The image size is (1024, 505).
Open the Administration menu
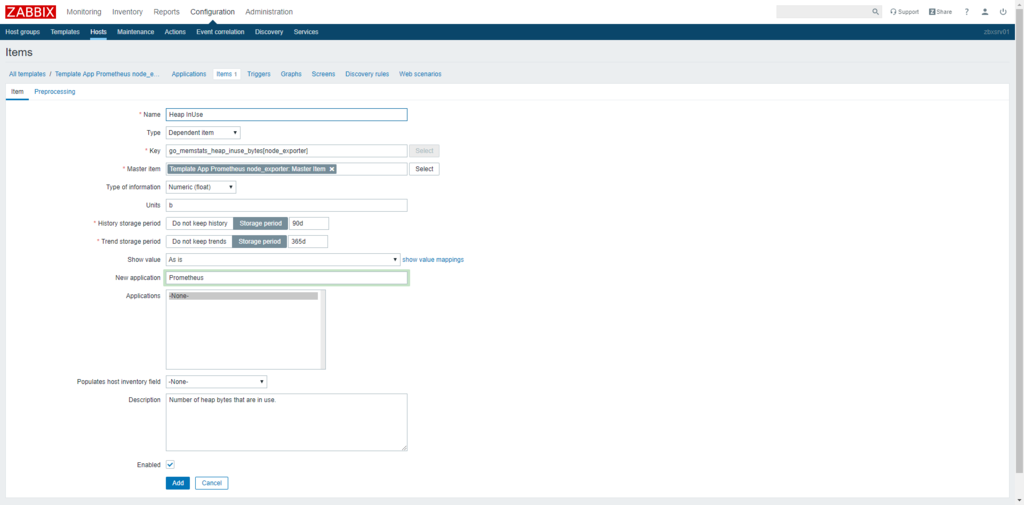(269, 12)
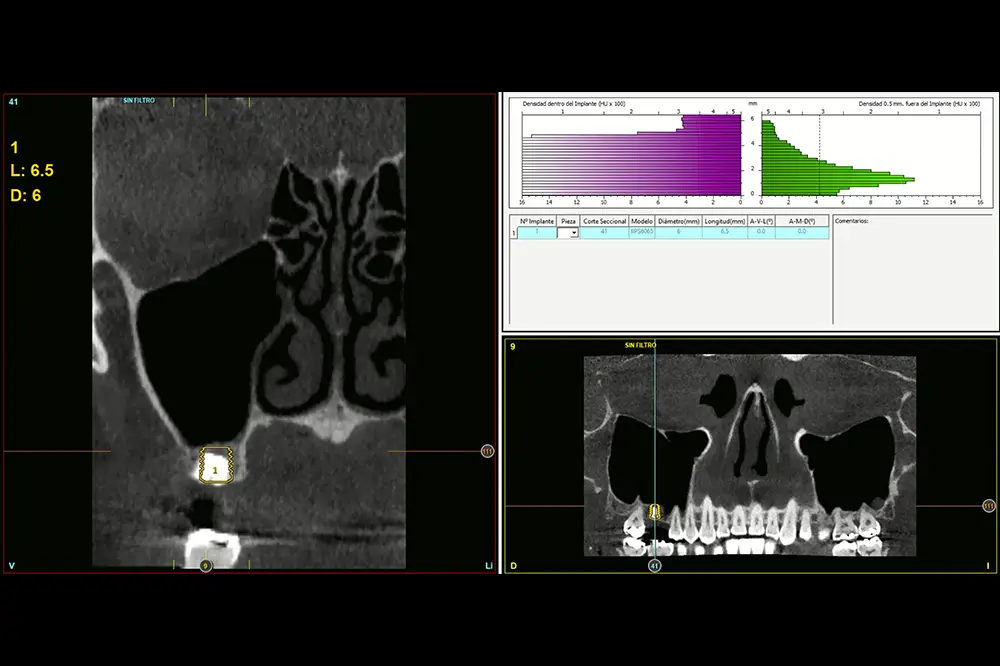Click the Diámetro(mm) column header
The image size is (1000, 666).
tap(679, 220)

◆ What this task involves ◆
Copy out the lines above unchanged. Skip the images.

◆ The completed task ◆
The image size is (1024, 505).
Open the Administration menu
(269, 12)
Click the Diámetro(mm) column header
The image size is (1000, 666).
tap(679, 220)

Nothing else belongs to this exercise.